As mais remotas perceções da geodiversidade, pelo Professor Galopim de Carvalho

22 de abril, Dia Mundial da Terra

Professor Galopim de Carvalho, na Jazida com pegadas de dinossáurios da Pedreira do Galinha, em 1994

A ciência que estuda a geodiversidade e que dá pelo nome de geologia só se afirmou no século XVIII, em especial por obra do escocês James Hutton (1726-1797), considerado como o pai deste domínio do conhecimento.

Nos tempos da História que o antecederam, aspetos pontuais deste domínio, ainda insuficientemente estruturado, foram objeto do pensamento dos filósofos da Antiguidade e, depois, de especulações e experimentações por parte de alquimistas e naturalistas da Idade Média e do Renascimento. Mas a perceção desta realidade física que nos rodeia remonta a alguns milhões de anos, ao tempo dos nossos mais remotos antepassados pré-históricos.

Numa longa caminhada, tão velha quanto a dos primeiros hominídeos, a geodiversidade foi sendo descoberta pelos seus representantes, que aprenderam a tirar dela os proveitos que lhes permitiram sair da sua condição mais primitiva e progredir até à que nos rodeia no presente.

Alastrando a todas as latitudes, longitudes e altitudes, estas criaturas foram observando a superfície do planeta e assimilando, ainda que de forma muito embrionária, conhecimentos em domínios que hoje abordamos na ciência que surgiu muitos milénios mais tarde. Ao longo da sua evolução física e psíquica, experimentou o que pôde experimentar, deduziu o que soube deduzir, inferiu o que conseguiu inferir, transmitindo aos descendentes o saber que neste e noutros domínios foi acumulando, servindo-se para tal das linguagens de que dispunha, de início, o gesto e, mais tarde e progressivamente, a fala. Com o passar do tempo adquiriu capacidade de estabelecer relações de causa-efeito entre as rochas e os minerais que foi encontrando e os mecanismos que lhes foi dado observar no mundo que foi o seu.

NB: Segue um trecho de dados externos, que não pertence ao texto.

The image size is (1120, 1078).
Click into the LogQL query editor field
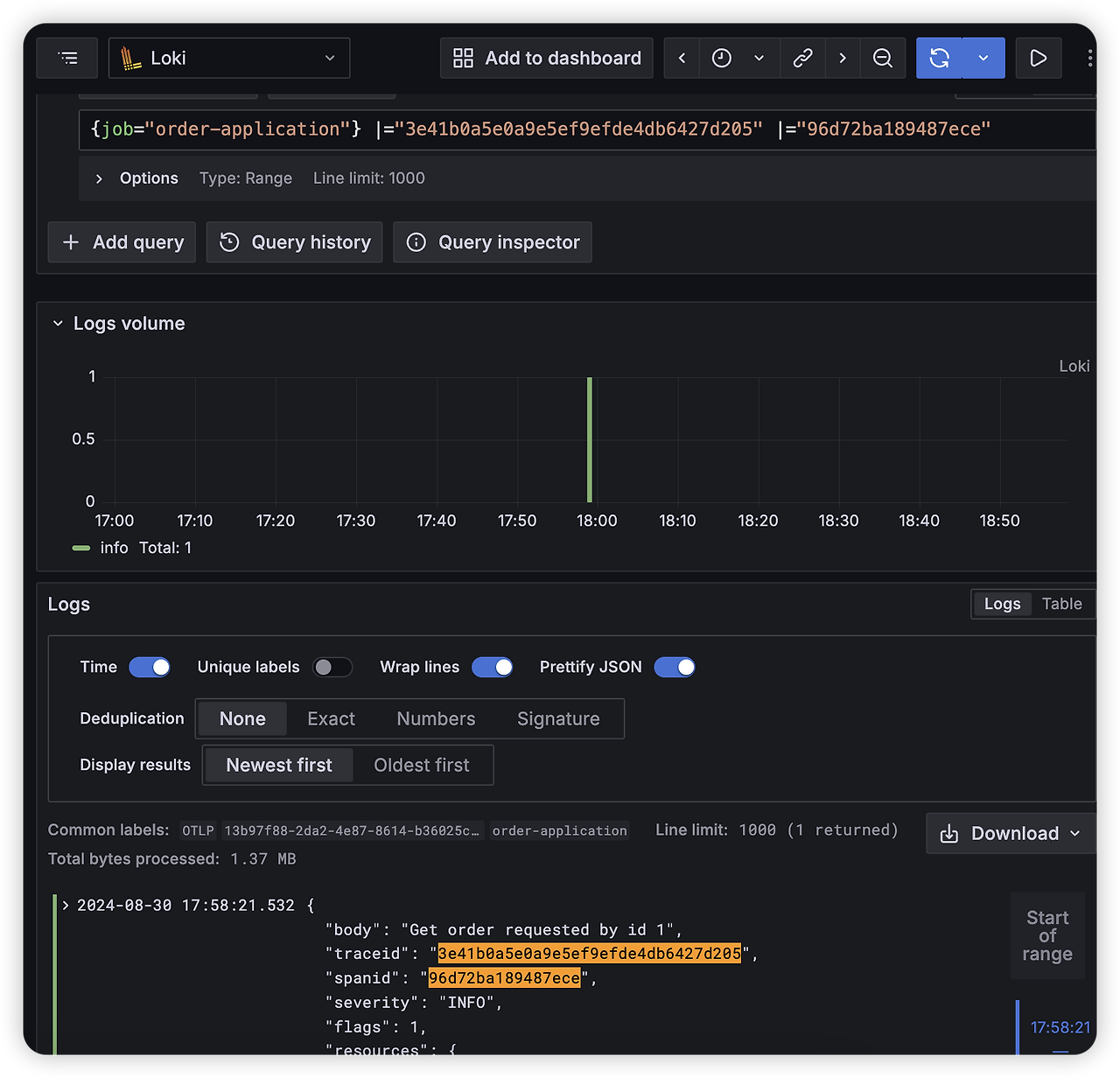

Enfrentou climas tórridos e outros imensamente frios, subiu e desceu montanhas, num acumular de experiências que lhe permitiu viver e sobreviver. Presenciou a chuva e os seus efeitos como poderoso agente de erosão, desde a simples e inofensiva escorrência, às grandes enxurradas e aluimentos de terras. Assistiu a catastróficas cheias próprias das planícies aluviais dos grandes rios e suportou secas intermináveis. Andou sobre as dunas e relacionou-as com o vento. Viu a lava incandescente a brotar dos vulcões. Viu-a correr como uma torrente de fogo e imobilizar-se, depois, por arrefecimento, transformada em rocha. Sentiu a terra tremer debaixo dos pés e ouviu o som cavo e assustador dos sismos. Procurou cavernas. Conheceu o sílex e a sua característica fratura conchoidal e aprendeu a tirar partido desses conhecimentos para produzir utensílios e armas. Descobriu a argila e soube aproveitar a sua plasticidade quando misturada com a água e o seu endurecimento pelo fogo nas peças cerâmicas que criou. Conheceu os pigmentos minerais com que deu aso à sua criatividade artística, pintando-se e pintando o interior de cavernas onde se protegeu das intempéries e de alguns dos animais com que partilhou o espaço. Descobriu o betume (asfalto) e usou-o como combustível e, talvez, como fonte de iluminação.

Prospetou o ouro, a prata, os minerais de cobre, os de estanho e os de ferro, milhares de anos antes de a ciência lhes ter prestado atenção e lhes ter dado nomes. Aprendeu a explorá-los e ensaiou as metalurgias, primeiro, a do bronze, há mais de 5000 anos e, cerca de mil anos depois, a do ferro. Fez tudo isto e muito mais antes dos sumérios, chineses e egípcios terem iniciado a arte de escrever.

Por António Galopim de Carvalho, Professor Jubilado da Faculdade de Ciências da Universidade de Lisboa e ex-Diretor do Museu Nacional de História Natural da Universidade de Lisboa.